Text and item location entries:
_____

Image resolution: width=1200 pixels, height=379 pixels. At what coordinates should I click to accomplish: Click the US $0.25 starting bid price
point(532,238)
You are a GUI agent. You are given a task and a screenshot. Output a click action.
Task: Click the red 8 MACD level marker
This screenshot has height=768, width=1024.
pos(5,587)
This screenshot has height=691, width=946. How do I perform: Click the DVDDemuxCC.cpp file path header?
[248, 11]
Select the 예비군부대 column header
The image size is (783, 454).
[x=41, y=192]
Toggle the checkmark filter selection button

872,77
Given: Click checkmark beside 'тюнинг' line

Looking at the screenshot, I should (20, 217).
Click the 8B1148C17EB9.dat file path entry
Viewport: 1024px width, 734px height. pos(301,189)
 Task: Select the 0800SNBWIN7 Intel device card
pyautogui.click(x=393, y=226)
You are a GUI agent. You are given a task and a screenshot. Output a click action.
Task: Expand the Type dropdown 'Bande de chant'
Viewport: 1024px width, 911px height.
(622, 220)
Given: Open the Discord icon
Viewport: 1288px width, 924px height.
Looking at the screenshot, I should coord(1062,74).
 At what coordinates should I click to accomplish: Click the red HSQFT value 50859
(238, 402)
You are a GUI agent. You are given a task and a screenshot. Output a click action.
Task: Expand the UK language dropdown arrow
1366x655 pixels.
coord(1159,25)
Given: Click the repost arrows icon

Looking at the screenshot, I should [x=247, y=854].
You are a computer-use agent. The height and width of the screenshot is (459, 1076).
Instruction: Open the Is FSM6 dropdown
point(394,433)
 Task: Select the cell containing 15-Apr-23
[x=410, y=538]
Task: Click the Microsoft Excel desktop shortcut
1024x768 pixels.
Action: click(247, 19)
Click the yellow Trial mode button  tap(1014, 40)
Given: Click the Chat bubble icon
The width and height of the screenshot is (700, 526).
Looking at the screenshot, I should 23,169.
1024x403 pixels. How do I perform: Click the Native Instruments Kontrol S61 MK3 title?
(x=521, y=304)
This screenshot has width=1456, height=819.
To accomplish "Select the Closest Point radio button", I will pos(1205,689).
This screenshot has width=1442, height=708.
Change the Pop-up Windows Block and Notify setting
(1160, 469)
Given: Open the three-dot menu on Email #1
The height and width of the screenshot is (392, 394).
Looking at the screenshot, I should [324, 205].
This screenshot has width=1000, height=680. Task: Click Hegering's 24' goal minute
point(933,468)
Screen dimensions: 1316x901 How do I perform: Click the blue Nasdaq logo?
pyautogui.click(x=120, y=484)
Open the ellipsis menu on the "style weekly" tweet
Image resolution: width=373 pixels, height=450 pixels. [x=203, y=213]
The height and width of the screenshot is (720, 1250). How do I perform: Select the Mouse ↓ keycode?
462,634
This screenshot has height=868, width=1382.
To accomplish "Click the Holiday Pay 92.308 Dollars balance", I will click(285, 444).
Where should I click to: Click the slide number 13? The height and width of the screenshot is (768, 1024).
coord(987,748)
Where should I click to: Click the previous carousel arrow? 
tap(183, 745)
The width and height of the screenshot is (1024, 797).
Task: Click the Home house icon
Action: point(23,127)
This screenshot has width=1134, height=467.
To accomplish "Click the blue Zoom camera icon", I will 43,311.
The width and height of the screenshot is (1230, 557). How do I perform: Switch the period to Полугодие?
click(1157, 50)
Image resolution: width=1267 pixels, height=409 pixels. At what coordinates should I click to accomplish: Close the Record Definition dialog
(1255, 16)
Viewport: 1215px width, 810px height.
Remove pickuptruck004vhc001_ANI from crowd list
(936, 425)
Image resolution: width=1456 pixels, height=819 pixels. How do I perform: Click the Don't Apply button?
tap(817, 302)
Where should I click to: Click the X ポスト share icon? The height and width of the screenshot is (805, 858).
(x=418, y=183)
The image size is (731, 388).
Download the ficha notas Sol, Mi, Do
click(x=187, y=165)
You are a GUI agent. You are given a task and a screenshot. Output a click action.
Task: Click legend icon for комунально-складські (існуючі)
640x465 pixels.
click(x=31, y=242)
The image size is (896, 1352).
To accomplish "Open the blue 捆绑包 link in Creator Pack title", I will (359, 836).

_____

_PROBLEM STATEMENT_: Can you write out all the records again, swapping "GUI agent" for "UI agent" wherever it appears and leaving everything else unchanged?

_TASK SOLUTION_:
Image resolution: width=1200 pixels, height=379 pixels. At what coordinates should I click to accomplish: Click the US $0.25 starting bid price
point(532,238)
You are a UI agent. You are given a task and a screenshot. Output a click action.
Task: Click the red 8 MACD level marker
This screenshot has height=768, width=1024.
pos(5,587)
This screenshot has height=691, width=946. How do I perform: Click the DVDDemuxCC.cpp file path header?
[248, 11]
Select the 예비군부대 column header
The image size is (783, 454).
[x=41, y=192]
Toggle the checkmark filter selection button

872,77
Given: Click checkmark beside 'тюнинг' line

Looking at the screenshot, I should (20, 217).
Click the 8B1148C17EB9.dat file path entry
Viewport: 1024px width, 734px height. pos(301,189)
 Task: Select the 0800SNBWIN7 Intel device card
pyautogui.click(x=393, y=226)
You are a UI agent. You are given a task and a screenshot. Output a click action.
Task: Expand the Type dropdown 'Bande de chant'
Viewport: 1024px width, 911px height.
(622, 220)
Given: Open the Discord icon
Viewport: 1288px width, 924px height.
Looking at the screenshot, I should coord(1062,74).
 At what coordinates should I click to accomplish: Click the red HSQFT value 50859
(238, 402)
You are a UI agent. You are given a task and a screenshot. Output a click action.
Task: Expand the UK language dropdown arrow
1366x655 pixels.
coord(1159,25)
Given: Click the repost arrows icon

Looking at the screenshot, I should [x=247, y=854].
You are a computer-use agent. The height and width of the screenshot is (459, 1076).
Instruction: Open the Is FSM6 dropdown
point(394,433)
 Task: Select the cell containing 15-Apr-23
[x=410, y=538]
Task: Click the Microsoft Excel desktop shortcut
1024x768 pixels.
Action: click(247, 19)
Click the yellow Trial mode button  tap(1014, 40)
Given: Click the Chat bubble icon
The width and height of the screenshot is (700, 526).
Looking at the screenshot, I should 23,169.
1024x403 pixels. How do I perform: Click the Native Instruments Kontrol S61 MK3 title?
(x=521, y=304)
This screenshot has width=1456, height=819.
To accomplish "Select the Closest Point radio button", I will pos(1205,689).
This screenshot has width=1442, height=708.
Change the Pop-up Windows Block and Notify setting
(1160, 469)
Given: Open the three-dot menu on Email #1
The height and width of the screenshot is (392, 394).
Looking at the screenshot, I should [324, 205].
This screenshot has width=1000, height=680. Task: Click Hegering's 24' goal minute
point(933,468)
Screen dimensions: 1316x901 How do I perform: Click the blue Nasdaq logo?
pyautogui.click(x=120, y=484)
Open the ellipsis menu on the "style weekly" tweet
Image resolution: width=373 pixels, height=450 pixels. [x=203, y=213]
The height and width of the screenshot is (720, 1250). How do I perform: Select the Mouse ↓ keycode?
462,634
This screenshot has height=868, width=1382.
To accomplish "Click the Holiday Pay 92.308 Dollars balance", I will click(285, 444).
Where should I click to: Click the slide number 13? The height and width of the screenshot is (768, 1024).
coord(987,748)
Where should I click to: Click the previous carousel arrow? 
tap(183, 745)
The width and height of the screenshot is (1024, 797).
Task: Click the Home house icon
Action: point(23,127)
This screenshot has width=1134, height=467.
To accomplish "Click the blue Zoom camera icon", I will 43,311.
The width and height of the screenshot is (1230, 557). How do I perform: Switch the period to Полугодие?
click(1157, 50)
Image resolution: width=1267 pixels, height=409 pixels. At what coordinates should I click to accomplish: Close the Record Definition dialog
(1255, 16)
Viewport: 1215px width, 810px height.
Remove pickuptruck004vhc001_ANI from crowd list
(936, 425)
Image resolution: width=1456 pixels, height=819 pixels. How do I perform: Click the Don't Apply button?
tap(817, 302)
Where should I click to: Click the X ポスト share icon? The height and width of the screenshot is (805, 858).
(x=418, y=183)
The image size is (731, 388).
Download the ficha notas Sol, Mi, Do
click(x=187, y=165)
You are a UI agent. You are given a task and a screenshot. Output a click action.
Task: Click legend icon for комунально-складські (існуючі)
640x465 pixels.
click(x=31, y=242)
The image size is (896, 1352).
To accomplish "Open the blue 捆绑包 link in Creator Pack title", I will (359, 836).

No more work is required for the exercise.